▶ ACTIVITY
Below are the records; collect from them each line containing the string "Condiciones".
++++++++++++++++++++
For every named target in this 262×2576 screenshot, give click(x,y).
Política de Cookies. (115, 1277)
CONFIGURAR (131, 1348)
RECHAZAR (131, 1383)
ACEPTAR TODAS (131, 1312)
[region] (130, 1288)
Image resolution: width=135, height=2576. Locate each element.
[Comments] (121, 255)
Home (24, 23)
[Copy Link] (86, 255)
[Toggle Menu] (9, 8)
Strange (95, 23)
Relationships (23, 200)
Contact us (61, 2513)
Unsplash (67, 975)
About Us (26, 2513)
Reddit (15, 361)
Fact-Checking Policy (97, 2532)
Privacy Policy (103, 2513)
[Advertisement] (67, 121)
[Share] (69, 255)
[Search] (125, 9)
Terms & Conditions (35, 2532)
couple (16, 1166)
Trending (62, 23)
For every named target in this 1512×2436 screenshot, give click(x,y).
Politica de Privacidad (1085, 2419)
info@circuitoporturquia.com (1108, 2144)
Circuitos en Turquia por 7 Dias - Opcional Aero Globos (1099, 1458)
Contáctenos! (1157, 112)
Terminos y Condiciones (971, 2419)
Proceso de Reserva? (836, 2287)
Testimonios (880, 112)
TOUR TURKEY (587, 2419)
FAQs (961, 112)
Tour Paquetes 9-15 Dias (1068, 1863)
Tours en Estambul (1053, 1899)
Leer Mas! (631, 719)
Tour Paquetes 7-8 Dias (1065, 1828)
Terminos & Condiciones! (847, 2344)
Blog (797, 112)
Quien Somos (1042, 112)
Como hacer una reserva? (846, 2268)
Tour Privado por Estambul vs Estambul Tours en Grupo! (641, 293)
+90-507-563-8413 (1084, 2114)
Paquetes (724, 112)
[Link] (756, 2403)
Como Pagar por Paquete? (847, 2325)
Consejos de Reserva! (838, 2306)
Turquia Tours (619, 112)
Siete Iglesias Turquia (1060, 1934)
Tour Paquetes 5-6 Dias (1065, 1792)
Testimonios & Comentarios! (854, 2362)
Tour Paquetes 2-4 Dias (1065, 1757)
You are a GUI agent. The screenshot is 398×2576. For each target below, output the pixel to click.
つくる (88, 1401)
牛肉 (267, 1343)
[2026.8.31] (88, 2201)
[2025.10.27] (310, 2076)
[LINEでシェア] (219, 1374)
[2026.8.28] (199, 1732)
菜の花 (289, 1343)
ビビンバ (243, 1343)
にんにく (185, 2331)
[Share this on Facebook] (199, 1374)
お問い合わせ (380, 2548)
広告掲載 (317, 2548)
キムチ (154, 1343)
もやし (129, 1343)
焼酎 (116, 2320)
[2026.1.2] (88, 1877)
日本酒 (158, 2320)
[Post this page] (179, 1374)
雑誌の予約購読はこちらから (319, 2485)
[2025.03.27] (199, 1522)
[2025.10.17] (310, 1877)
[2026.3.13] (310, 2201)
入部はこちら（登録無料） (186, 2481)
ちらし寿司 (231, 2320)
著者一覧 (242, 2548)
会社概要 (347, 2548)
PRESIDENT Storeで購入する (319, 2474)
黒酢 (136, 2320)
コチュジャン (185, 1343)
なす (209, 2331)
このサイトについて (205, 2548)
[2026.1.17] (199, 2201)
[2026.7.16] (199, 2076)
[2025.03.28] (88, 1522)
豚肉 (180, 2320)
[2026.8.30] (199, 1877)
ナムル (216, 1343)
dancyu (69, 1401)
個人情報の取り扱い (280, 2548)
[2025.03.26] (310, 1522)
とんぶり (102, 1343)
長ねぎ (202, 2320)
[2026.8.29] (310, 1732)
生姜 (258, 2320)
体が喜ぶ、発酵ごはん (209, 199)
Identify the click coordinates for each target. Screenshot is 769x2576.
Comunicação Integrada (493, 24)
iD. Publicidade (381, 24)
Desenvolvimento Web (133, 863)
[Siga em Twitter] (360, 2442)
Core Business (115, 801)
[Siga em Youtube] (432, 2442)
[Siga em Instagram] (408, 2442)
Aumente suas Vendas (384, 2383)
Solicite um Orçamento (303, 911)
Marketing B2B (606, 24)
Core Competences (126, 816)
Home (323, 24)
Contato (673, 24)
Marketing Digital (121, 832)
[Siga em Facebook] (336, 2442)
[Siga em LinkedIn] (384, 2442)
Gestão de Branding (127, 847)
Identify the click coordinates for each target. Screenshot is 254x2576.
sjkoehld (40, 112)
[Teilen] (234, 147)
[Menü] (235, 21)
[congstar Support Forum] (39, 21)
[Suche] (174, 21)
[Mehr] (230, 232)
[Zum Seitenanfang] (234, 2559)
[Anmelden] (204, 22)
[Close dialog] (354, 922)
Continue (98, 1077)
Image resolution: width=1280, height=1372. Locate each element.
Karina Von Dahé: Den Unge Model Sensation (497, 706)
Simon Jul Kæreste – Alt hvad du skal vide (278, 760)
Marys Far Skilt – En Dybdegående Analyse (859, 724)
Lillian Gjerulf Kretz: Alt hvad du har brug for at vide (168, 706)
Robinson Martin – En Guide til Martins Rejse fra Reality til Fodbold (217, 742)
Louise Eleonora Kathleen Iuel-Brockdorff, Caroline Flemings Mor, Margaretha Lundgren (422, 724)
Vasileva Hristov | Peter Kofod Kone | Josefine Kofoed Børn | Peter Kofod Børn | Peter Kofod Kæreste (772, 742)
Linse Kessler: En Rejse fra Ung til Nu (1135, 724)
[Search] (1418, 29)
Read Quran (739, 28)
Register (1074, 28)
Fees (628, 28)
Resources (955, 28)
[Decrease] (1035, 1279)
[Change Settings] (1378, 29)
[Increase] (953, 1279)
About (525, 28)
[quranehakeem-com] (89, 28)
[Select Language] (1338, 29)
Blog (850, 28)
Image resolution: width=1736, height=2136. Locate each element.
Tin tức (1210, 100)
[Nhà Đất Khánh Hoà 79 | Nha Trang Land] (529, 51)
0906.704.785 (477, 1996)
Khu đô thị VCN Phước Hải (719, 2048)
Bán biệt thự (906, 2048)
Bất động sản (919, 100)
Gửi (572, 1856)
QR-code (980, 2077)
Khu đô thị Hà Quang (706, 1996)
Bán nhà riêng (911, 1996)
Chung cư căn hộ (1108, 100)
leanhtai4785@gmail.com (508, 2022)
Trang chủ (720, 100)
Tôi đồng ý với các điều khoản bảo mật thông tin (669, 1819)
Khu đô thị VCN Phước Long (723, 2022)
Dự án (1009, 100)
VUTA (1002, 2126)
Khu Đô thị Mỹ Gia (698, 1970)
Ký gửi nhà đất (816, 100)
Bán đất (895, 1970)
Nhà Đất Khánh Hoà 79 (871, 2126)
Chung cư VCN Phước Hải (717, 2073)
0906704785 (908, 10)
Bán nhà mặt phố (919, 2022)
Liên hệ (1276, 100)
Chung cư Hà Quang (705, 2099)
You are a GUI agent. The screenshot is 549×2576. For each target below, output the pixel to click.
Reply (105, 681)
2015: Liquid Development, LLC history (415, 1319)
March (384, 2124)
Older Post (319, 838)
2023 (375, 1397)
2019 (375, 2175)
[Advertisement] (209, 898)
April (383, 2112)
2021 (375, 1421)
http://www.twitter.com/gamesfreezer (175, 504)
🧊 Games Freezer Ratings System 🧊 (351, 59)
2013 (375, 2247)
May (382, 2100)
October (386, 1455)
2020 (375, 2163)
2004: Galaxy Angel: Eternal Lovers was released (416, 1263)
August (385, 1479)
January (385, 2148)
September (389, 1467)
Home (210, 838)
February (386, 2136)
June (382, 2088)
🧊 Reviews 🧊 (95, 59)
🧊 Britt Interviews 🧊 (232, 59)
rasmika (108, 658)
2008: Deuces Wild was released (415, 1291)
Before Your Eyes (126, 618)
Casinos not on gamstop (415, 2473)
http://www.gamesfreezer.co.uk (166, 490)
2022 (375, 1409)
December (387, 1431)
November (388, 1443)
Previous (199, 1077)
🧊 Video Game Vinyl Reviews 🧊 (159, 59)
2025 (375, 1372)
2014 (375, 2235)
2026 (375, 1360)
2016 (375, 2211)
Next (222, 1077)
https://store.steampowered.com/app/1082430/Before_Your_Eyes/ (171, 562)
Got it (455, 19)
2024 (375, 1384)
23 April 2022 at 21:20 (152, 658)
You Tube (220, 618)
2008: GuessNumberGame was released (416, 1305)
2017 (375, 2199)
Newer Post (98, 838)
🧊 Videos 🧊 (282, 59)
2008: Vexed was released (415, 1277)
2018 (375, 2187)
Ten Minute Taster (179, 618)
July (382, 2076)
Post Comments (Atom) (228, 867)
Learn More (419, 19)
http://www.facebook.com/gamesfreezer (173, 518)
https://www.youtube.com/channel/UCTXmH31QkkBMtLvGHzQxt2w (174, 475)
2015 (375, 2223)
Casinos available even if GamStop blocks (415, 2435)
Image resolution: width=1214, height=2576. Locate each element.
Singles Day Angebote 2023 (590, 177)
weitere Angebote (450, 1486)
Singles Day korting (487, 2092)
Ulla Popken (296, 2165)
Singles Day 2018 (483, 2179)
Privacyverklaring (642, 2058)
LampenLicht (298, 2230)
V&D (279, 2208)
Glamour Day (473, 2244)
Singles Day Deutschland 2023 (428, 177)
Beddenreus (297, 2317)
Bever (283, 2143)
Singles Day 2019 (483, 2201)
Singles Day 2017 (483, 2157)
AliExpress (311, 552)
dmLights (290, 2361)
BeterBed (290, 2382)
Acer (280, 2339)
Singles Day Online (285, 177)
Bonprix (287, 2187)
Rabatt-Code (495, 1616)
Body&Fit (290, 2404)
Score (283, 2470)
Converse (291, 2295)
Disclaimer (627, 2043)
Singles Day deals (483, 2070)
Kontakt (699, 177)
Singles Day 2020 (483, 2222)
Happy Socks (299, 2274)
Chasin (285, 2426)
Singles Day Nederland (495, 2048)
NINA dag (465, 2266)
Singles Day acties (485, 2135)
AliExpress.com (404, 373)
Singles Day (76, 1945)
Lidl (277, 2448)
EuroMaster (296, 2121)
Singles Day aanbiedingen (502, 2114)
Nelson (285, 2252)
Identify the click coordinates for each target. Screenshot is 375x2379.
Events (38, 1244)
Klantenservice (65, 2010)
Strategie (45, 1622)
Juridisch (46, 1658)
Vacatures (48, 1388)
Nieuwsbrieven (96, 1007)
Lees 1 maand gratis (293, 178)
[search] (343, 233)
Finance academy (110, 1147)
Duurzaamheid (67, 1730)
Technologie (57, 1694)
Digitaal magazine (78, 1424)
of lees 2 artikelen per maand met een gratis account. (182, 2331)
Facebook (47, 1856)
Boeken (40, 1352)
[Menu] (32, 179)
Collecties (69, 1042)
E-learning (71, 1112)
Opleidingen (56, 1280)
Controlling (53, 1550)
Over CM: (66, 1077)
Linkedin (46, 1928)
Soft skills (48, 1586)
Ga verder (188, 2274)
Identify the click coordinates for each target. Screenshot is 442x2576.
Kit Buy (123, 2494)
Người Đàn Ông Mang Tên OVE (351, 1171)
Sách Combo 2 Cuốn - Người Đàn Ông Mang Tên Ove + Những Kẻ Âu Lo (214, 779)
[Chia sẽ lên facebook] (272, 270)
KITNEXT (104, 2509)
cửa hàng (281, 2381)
++++++++++++++++++++
▶ WRITTEN ANSWER
Terminos y Condiciones (971, 2419)
Terminos & Condiciones! (847, 2344)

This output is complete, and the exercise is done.